Anstehen fürs letzte Rudert-Brot

Am Dienstag schließt Netzschkaus letzte Bäckerei. Die Kunden nehmen Abschied von alteingesessener Herzlichkeit und einem Brot, das fenstert wie's im Buch steht.

Netzschkau.

Matthias Rudert hatte sich verrechnet. Oder besser gesagt: Der Bäckermeister hatte nicht mit diesem Ansturm gerechnet. So musste er jetzt noch mal in die Lengenfelder Klopfermühle und Mehl holen. "Vor allem das Brot geht wie verrückt", sagt die Frau des Meisters und nimmt im Laden die nächste Bestellung auf. "Von früh weg kommen die Kunden. Viele frieren sich Semmeln und vor allem Brot ein", erzählt Ulrike Rudert.

Am Dienstag, 10 Uhr ist Schluss. Mit der Bäckerei Rudert schließt dann die letzte Netzschkauer Bäckerei. Damit endet nach 110 Jahren in dem Eckhaus an der Schützenstraße eine Familientradition, die drei Bäckergenerationen hervorgebracht hat. Viele Kunden, die mit Beuteln in der Hand anstehen, kaufen dort selbst in dritter Generation ein. Und so gibt es neben Brot, Semmeln und dem begehrten Kartoffelkuchen in diesen Tagen Worte des Bedauerns und der guten Wünsche für den Ruhestand des Bäckerpaars. Einige verdrücken sogar eine Träne.

Auch Christa Berndt wischt mit dem Handrücken über ihr Gesicht. "Das geht mir so nahe. Wir waren alle Bäcker, das ist das elterliche Geschäft", sagt die Schwester von Matthias Rudert und verstaut wie die meisten ordentlich Backware im Beutel. Seit vielen Jahren kauft die Bäckerin im Ruhestand bei Bruder und Schwägerin ein. Bis 2001 hatten Christa und Manfred Berndt die Bäckerei am Reichenbacher Busbahnhof.

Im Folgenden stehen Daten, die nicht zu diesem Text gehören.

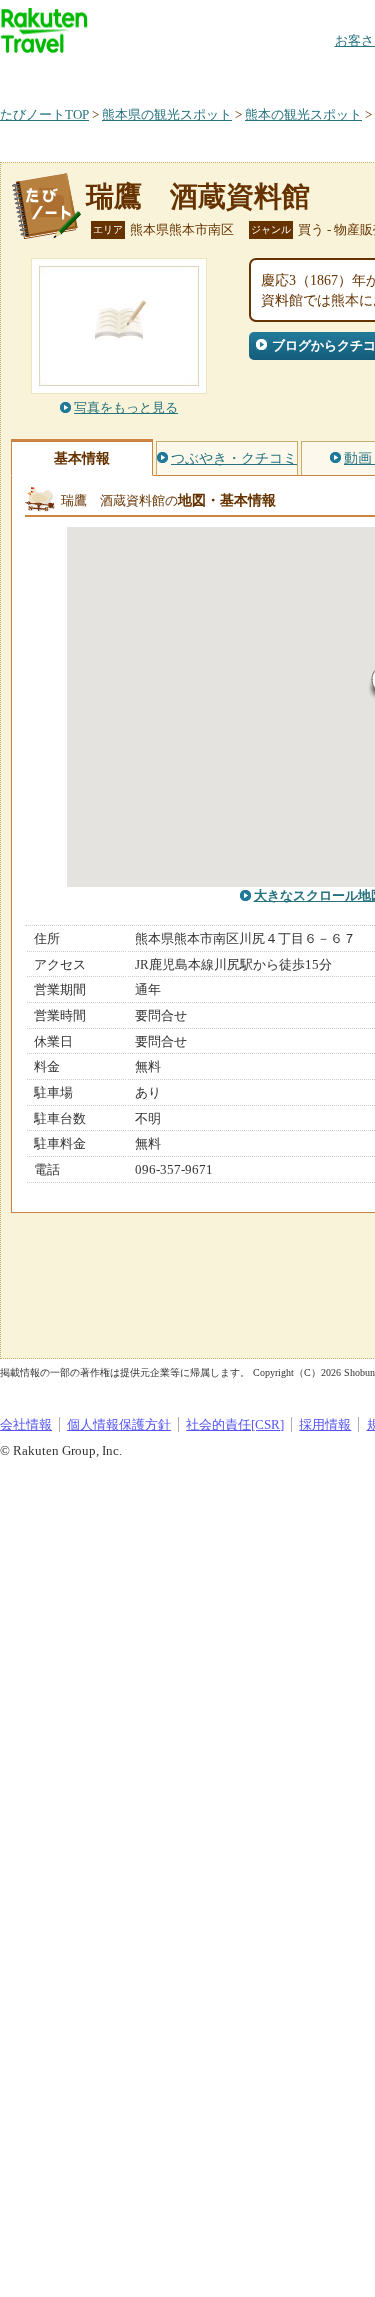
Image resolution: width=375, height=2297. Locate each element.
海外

Im Gewühl an der Verkaufstheke frotzelt Manfred Berndt. "Na, Matthias, in vier Wochen weißt du, was das jetzt bedeutet." Damit meint der Bäckermeister a. D.: "Meine Frau und ich träumen heute noch davon, das Mehl würde nicht reichen und der Laden voller Kunden stehen."

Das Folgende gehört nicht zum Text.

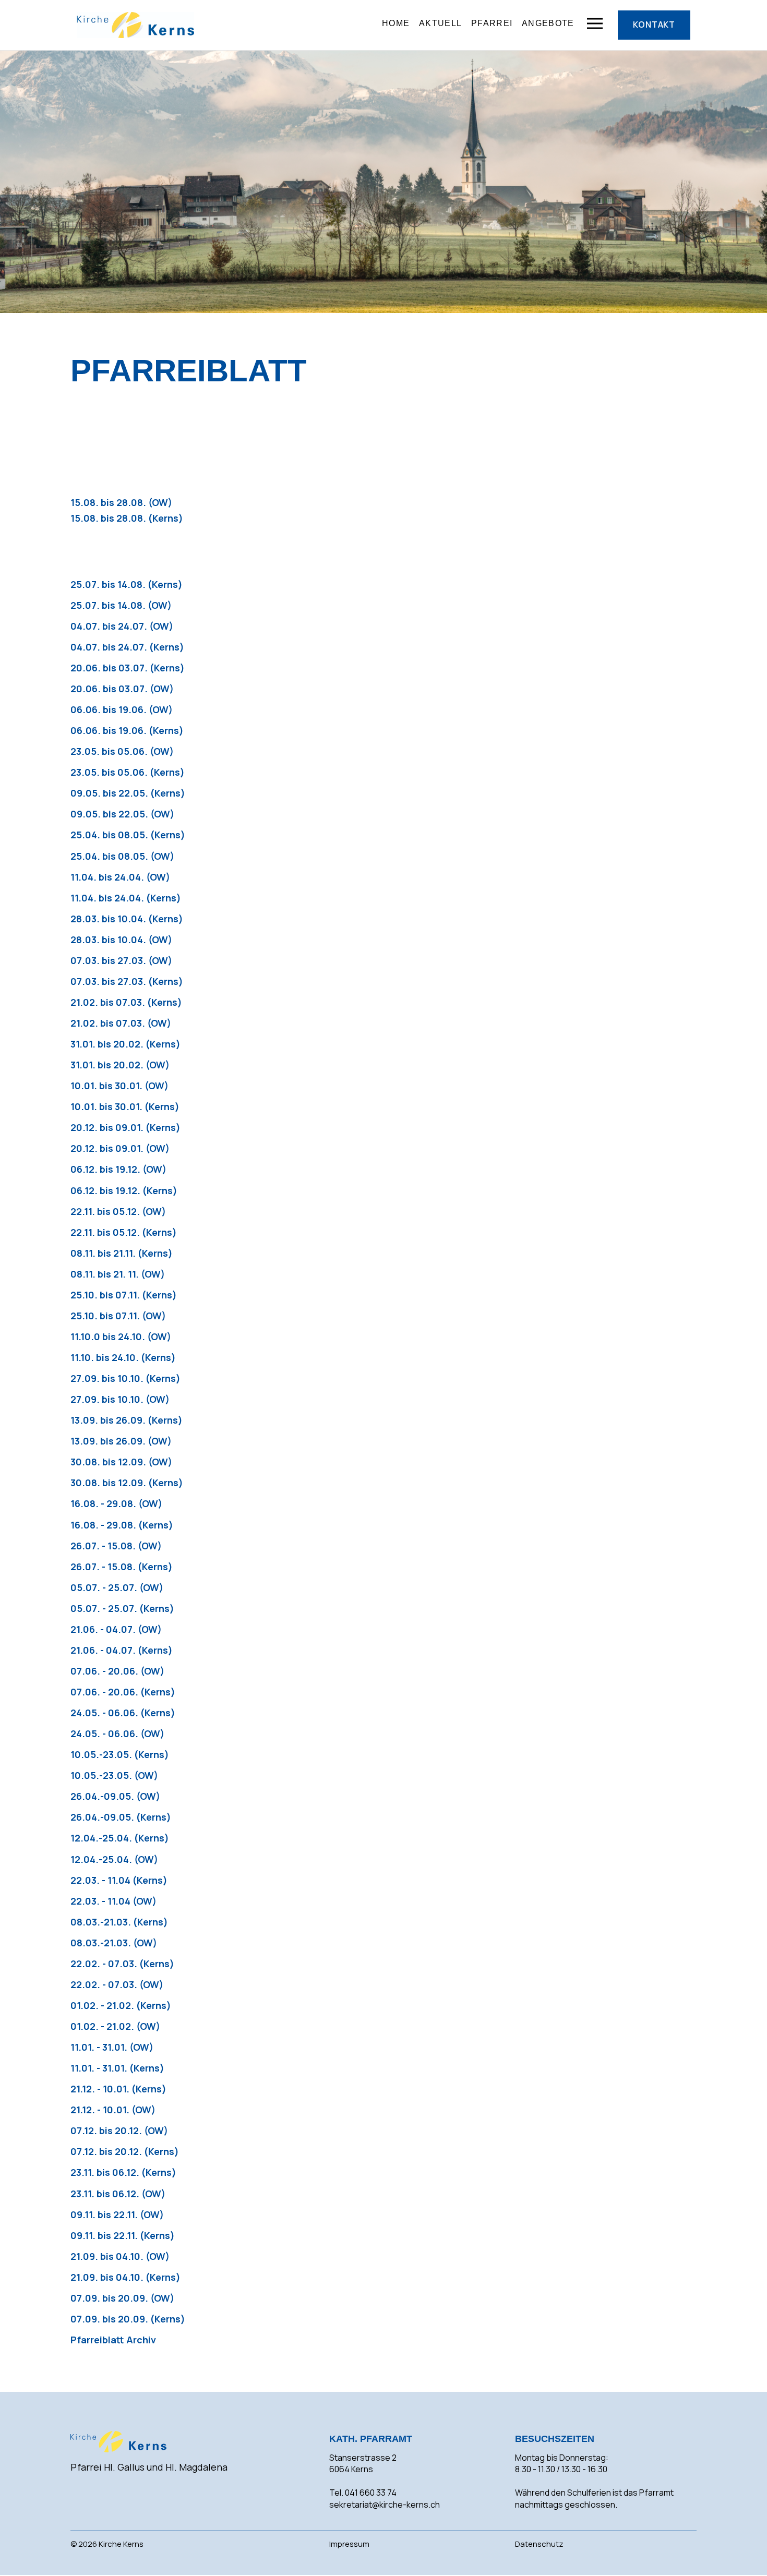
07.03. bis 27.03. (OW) (121, 960)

Matthias Rudert lächelt dazu. Auch der 64-Jährige ist wie Schwester und Schwager sowie sein vor ein paar Jahren in den Ruhestand gegangener und ebenfalls in der Bäckerei großgewordener Bruder Klaus Bäcker mit Leib und Seele. Matthias Rudert hat das Handwerk der Großeltern Max und Elsa und der Eltern Rudolf und Klara mit dem Bruder fortgeführt und schließt nun ein Geschäft, das einen ausgezeichneten Ruf genießt. "Ich war mit Freude Bäcker. Aber jetzt ist die Zeit reif, um aufzuhören. Ab Dienstag zehn Uhr weiß ich, was das für mich bedeutet." Vielleicht hätte der Meister sogar noch ein paar Jahre rangehängt. Doch die Nachtarbeit hat gesundheitlich Spuren hinterlassen.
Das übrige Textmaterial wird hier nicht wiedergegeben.